But be warned, potential minimalists, nothing, and I mean NOTHING, illustrates to you how much stuff you’ve accumulated more than putting into action the decision to get rid of it all. When I decided to become a full-time house sitter, I didn’t live in a mansion, not by any stretch of the imagination. I had a very modest one-bedroom apartment. But what space I did have I had managed to garnish with generous portions of stuff. Some of it was untidy (okay, most of it) and some was ordered to anal degrees. As a lifelong movie buff, a fair amount of my stuff revolved around my passion; movie posters, movie figurines, movie books, movie magazines and, of course, actual movies. Nearly six hundred actual movies in one format or another. The bulk of these movies, naturally, I never watched. I just liked them enough to want to own them. Add to that a great pile of clothes I never wore, cupboards of kitchen utensils I never used, a futon I never sat on and various electronic devices I never switched on. My home was essentially a museum of unused things and I just hadn’t noticed.

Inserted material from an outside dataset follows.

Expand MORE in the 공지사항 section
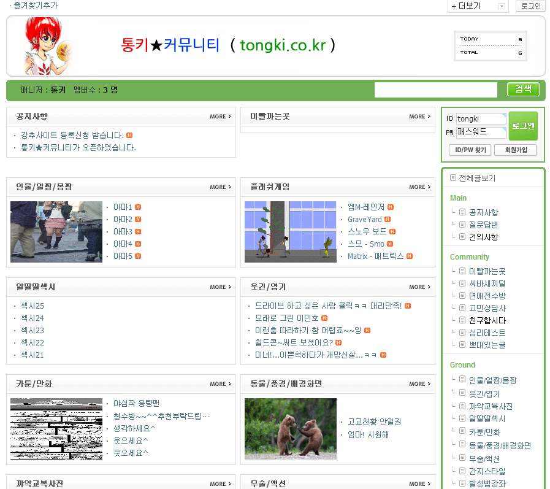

As I discovered, however, just because you’ve decided you’re going to rid yourself of the things that sit in your home serving no real purpose, doesn’t mean it will be an easy task. It’s all fine and dandy to jump up one day and renounce stuff to raucous applause from the gallery, but then you actually have to face it, catalogue it and pass judgement on it. It can be a real eye-opener. And then a real eye-clencher while you pray to God to please just get rid of all this stuff for you. What makes it so tough is that stuff has a strange survival instinct. You won’t expect it, but stuff fights back. Stuff plays every mental trick in the book to make it onto the lifeboat. It reminds you who bought it for you, attempting to trap you between nostalgia and guilt for even considering banishing it. Or it conjures up emergency situations in a thousand possible futures when you will kick yourself for getting rid of it. Stuff may even try to convince you it is self-aware and has feelings. Don’t be fooled. It’s just stuff and the truth is, to some degree or another it really does own you until you decide to show it who is the boss.
Yes, it is hard to get rid of years of collected clutter. Not just emotionally but logistically, too. Give to a charity store, give it to friends and family, sell it or simply have it removed and dumped. Most likely all of the above. Climb that mountain, however, and live for a few months with just the essentials, and you will be amazed, I promise you. You will be amazed at how quickly you forget what it was like having so much stuff to hand, amazed at how liberating it is to have everything you own in just a suitcase and a backpack, and amazed at just how little a house full of possessions can compete with the freedom to travel around and collect experiences instead.